### Description of the task:
In full and without change, repeat the records shown below.

### Collected data entries:
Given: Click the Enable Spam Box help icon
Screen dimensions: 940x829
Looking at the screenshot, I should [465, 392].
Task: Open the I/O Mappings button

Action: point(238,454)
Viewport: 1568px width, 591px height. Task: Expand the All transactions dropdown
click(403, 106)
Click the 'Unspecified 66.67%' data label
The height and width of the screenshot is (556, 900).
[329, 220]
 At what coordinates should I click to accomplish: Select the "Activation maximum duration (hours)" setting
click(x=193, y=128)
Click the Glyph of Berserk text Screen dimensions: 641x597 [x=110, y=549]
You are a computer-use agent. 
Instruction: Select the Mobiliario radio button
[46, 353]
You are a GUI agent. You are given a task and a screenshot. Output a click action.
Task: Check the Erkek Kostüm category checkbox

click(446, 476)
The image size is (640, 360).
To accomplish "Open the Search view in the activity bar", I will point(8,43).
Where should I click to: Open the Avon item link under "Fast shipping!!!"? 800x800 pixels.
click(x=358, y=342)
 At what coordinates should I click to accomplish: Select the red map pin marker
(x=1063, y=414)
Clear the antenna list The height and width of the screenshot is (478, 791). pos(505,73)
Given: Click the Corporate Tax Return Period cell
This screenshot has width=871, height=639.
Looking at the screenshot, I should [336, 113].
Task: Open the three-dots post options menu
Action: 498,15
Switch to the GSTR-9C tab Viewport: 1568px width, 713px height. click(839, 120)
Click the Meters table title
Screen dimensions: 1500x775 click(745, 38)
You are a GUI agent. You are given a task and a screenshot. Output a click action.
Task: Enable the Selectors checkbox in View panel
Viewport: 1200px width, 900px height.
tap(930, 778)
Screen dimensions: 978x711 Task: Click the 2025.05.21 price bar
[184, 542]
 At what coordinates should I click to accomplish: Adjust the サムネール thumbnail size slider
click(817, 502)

### Solution to this task:
Given: Click the Enable Spam Box help icon
Screen dimensions: 940x829
Looking at the screenshot, I should [465, 392].
Task: Open the I/O Mappings button

Action: point(238,454)
Viewport: 1568px width, 591px height. Task: Expand the All transactions dropdown
click(403, 106)
Click the 'Unspecified 66.67%' data label
The height and width of the screenshot is (556, 900).
[329, 220]
 At what coordinates should I click to accomplish: Select the "Activation maximum duration (hours)" setting
click(x=193, y=128)
Click the Glyph of Berserk text Screen dimensions: 641x597 [x=110, y=549]
You are a computer-use agent. 
Instruction: Select the Mobiliario radio button
[46, 353]
You are a GUI agent. You are given a task and a screenshot. Output a click action.
Task: Check the Erkek Kostüm category checkbox

click(446, 476)
The image size is (640, 360).
To accomplish "Open the Search view in the activity bar", I will point(8,43).
Where should I click to: Open the Avon item link under "Fast shipping!!!"? 800x800 pixels.
click(x=358, y=342)
 At what coordinates should I click to accomplish: Select the red map pin marker
(x=1063, y=414)
Clear the antenna list The height and width of the screenshot is (478, 791). pos(505,73)
Given: Click the Corporate Tax Return Period cell
This screenshot has width=871, height=639.
Looking at the screenshot, I should [336, 113].
Task: Open the three-dots post options menu
Action: 498,15
Switch to the GSTR-9C tab Viewport: 1568px width, 713px height. click(839, 120)
Click the Meters table title
Screen dimensions: 1500x775 click(745, 38)
You are a GUI agent. You are given a task and a screenshot. Output a click action.
Task: Enable the Selectors checkbox in View panel
Viewport: 1200px width, 900px height.
tap(930, 778)
Screen dimensions: 978x711 Task: Click the 2025.05.21 price bar
[184, 542]
 At what coordinates should I click to accomplish: Adjust the サムネール thumbnail size slider
click(817, 502)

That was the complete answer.